[Collected data entries]
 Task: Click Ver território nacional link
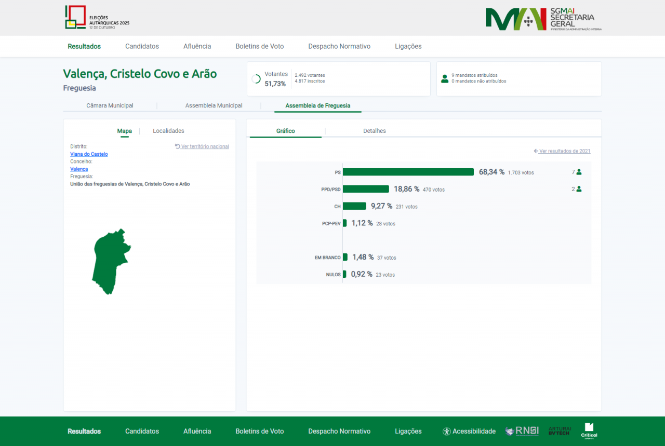(205, 146)
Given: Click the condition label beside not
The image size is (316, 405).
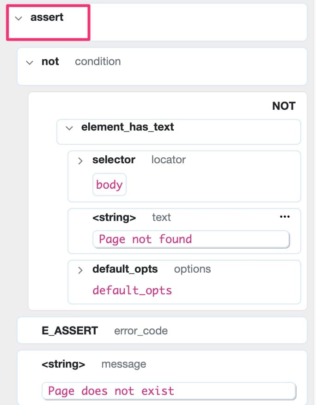Looking at the screenshot, I should coord(97,61).
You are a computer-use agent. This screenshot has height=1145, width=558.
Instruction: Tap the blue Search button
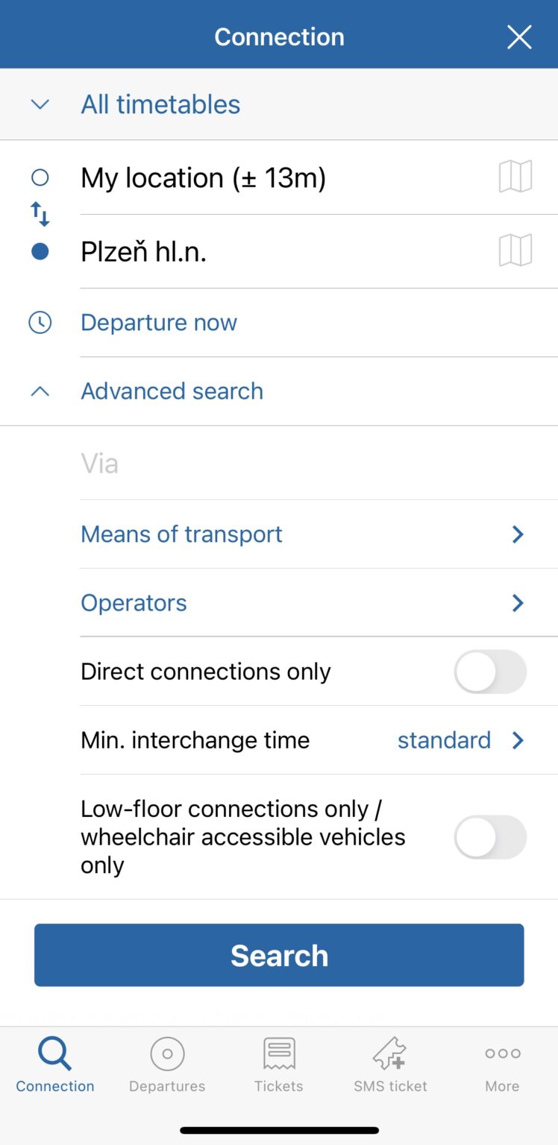279,955
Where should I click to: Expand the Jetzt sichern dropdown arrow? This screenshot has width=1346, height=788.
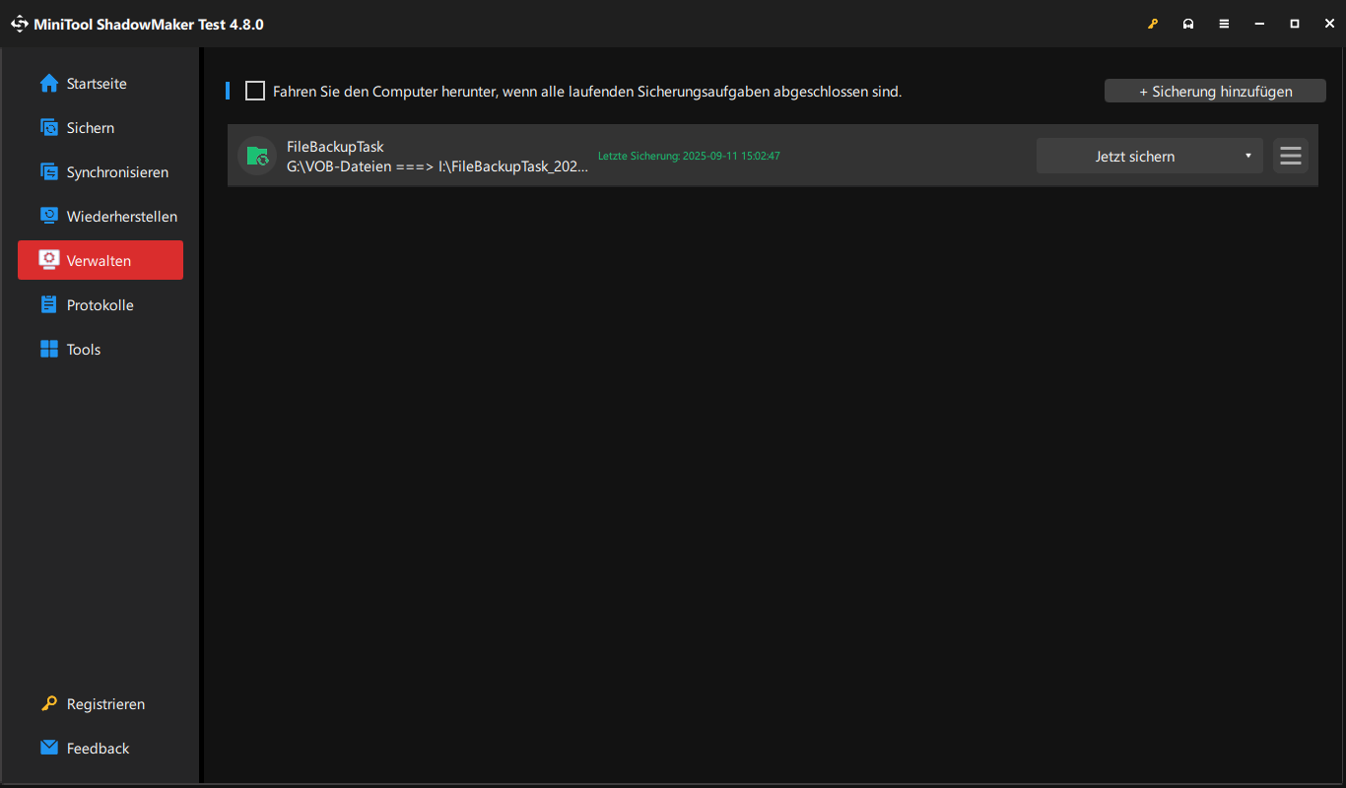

What you should do: Output every record exactly, minus the pictures.

Answer to this problem:
 Task: Click Ver território nacional link
(205, 146)
Given: Click the condition label beside not
The image size is (316, 405).
Looking at the screenshot, I should coord(97,61).
You are a computer-use agent. This screenshot has height=1145, width=558.
Instruction: Tap the blue Search button
279,955
Where should I click to: Expand the Jetzt sichern dropdown arrow? This screenshot has width=1346, height=788.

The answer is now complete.